Forum Discussion

aferino's avatar
aferino
Active Contributor
4 years ago

Allow Access to computers with Azure Active Directory credentials

We have a lot of remote computer that we join to our Azure Active Directory tenant for single sign on. It would be very helpful if we could access those computers with AAD credentials that would have admin access to those devices in the same way we can with on-prem domain joined computers.

  • MNLLC's avatar
    MNLLC
    New Contributor

    In order to authenticate Logmein with an Azure AD Joined machine you have to put the credentials in as follows

     

    azuread\username*

    password = Office 365\Azure AD Password

     

    *the username is NOT the email address, but whatever the local account profile name is, for instance if your email was joe.smith@whereever.com usually your local account on the computer would be joesmith so your user username syntax would go like this azuread\joesmith and the password would be the user's Office 365 password

  • Try putting azuread\ in front of the user name as in:  azuread\firstlast@mycompany.com

  • Ralph6's avatar
    Ralph6
    New Contributor

    In the Azure Active Directory admin center, go to Azure Active Directory , choose Devices and then Device settings. Verify Users may join devices to Azure AD is enabled. To enable all users, set to All.

    • aferino's avatar
      aferino
      Active Contributor

      Ralph, that doesn't have anything to do with the problem I described. The devices are already joined to AAD. But you can't use an AAD credential to access a machine remotely with LMI Central. Even if that account would have local admin access if you were at that computer directly.

    • AshC's avatar
      AshC
      Retired GoTo Contributor

      You can use Azure AD for SSO login into the product, but currently the host logins don't work when windows would need to authenticate against an azure domain.
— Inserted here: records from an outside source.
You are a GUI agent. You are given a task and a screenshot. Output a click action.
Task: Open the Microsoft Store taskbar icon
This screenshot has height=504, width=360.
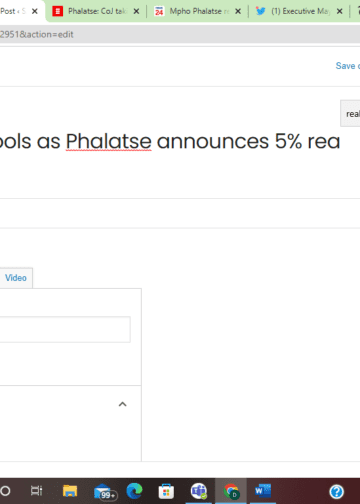166,491
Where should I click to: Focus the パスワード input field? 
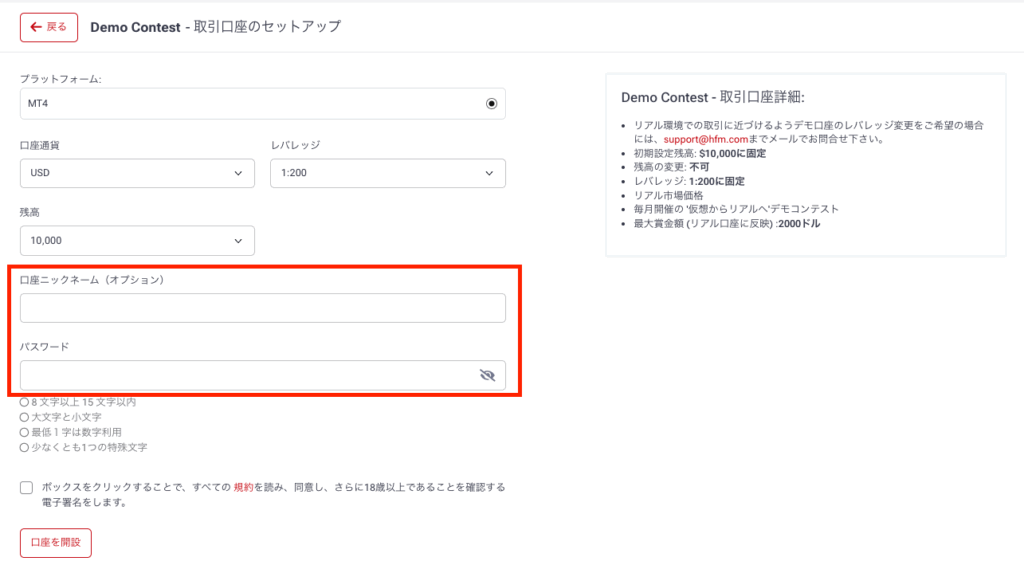coord(250,374)
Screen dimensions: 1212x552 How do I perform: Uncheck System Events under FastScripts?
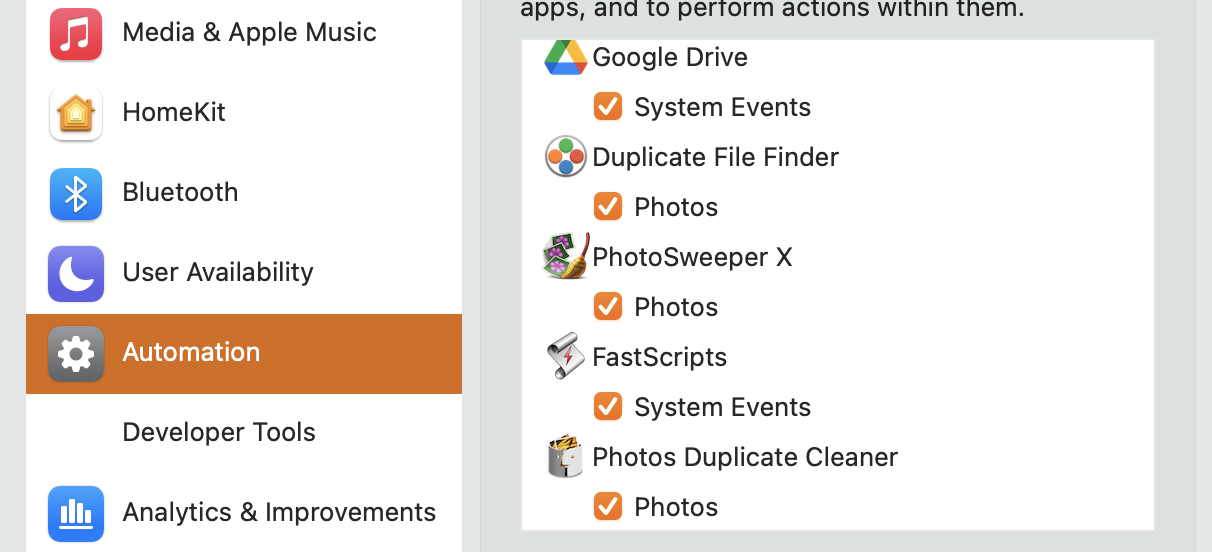608,407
The login page would redirect to the federated authentication page, so it recognizes the domain and forwards the user there.

      • aferino's avatar
        aferino
        Active Contributor

        Ash, I wouldn't actually mind the redirect on the remote connection side. It would be worth it to be able to completely disable the built in Administrator account on those machines. I wouldn't even mind if you didn't get the credential passthrough as long as my AAD account can get access to the machines.